To be best in any job, one ought to have certain skills and characteristics that complement requirements brought up in that field. To choose the right people to take on the supply chain responsibility, CEO’s must have and know the perfect criteria. The items included in this criterion can be grouped into five key qualities and they are:
Being technically savvy
IT skills are the second most sought after skills in supply chain management. The needed skills may range from simple computer literacy skills to a working knowledge of industry-specific software. The supply chain chief need not have credentials in IT systems, but must have a close relationship with the IT director and ideally have no shortage of IT savvy specialists on staff. He or she must be able to deal with challenges of technology selection, implementation and application; must be up to date with the latest technology innovations and tools; must also be wise and understand the implementation challenges that take place in the complexity of today’s supply chain software solutions.
Being a systems thinker
Supply chain managers must be able to keep up with the challenges that come with thinking of the supply chain as a system. They must embrace the added dimension of cross-functional and cross-company complexity. Excellent managers are able to understand the connections and interdependencies across logistics, manufacturing, marketing/sales and procurement. Success in engaging in the complexity of interfaces with suppliers and customers outside of the warehouse is also very important.
Having superior business skills and language
Supply chain leaders must be able to effectively communicate with senior executives. They must be comfortable with speaking about terms such as EBITDA, ROIC and economic profit as they are comfortable talking about fleet-truck efficiency or demand forecasting. A supply chain manager needs to step into the treasurer’s office and be capable of holding a conversation about cash flow and step outside and be able to immediately engage in delivery schedules talk with suppliers. Supply chain problems are often the least understood by the board and the CEO and must be explained in their language.

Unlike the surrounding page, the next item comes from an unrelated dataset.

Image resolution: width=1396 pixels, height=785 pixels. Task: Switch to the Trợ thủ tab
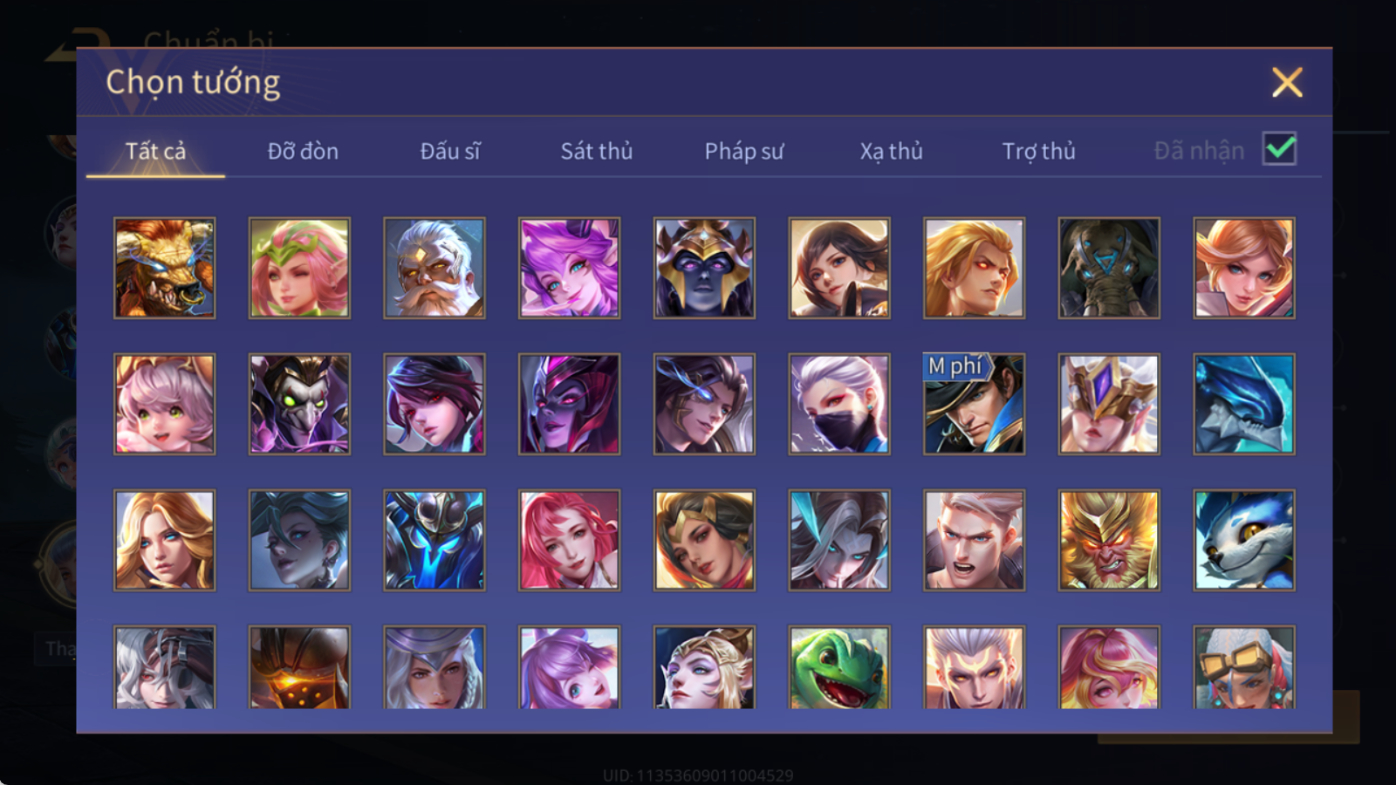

Having influential leadership and the ability to inspire
The number of supply chain leaders that are front-and-center within organizations is growing. They must be able to create close interpersonal relationships that build a credible reputation for them and for the supply chain function across the organization. True leaders build teams and manage personnel where they find themselves in positions to influence. Such positions are used to get people to work together to create world-class supply chain. Managers of stature are also gifted in building close collaborative relationships with their companies’ leaders in sales and marketing, human resources and finance.
Being globally orientated
Finally, all leaders today need to be globally capable. Global sourcing and global supply chains have grown tremendously in the past years and have grown for both retailers and manufacturers. A lot of companies source & sell globally and also have competitors that do so. Therefore, supply chain managers must be able to manage an enterprise that extends across continents and must deal effectively with suppliers and customers across the world.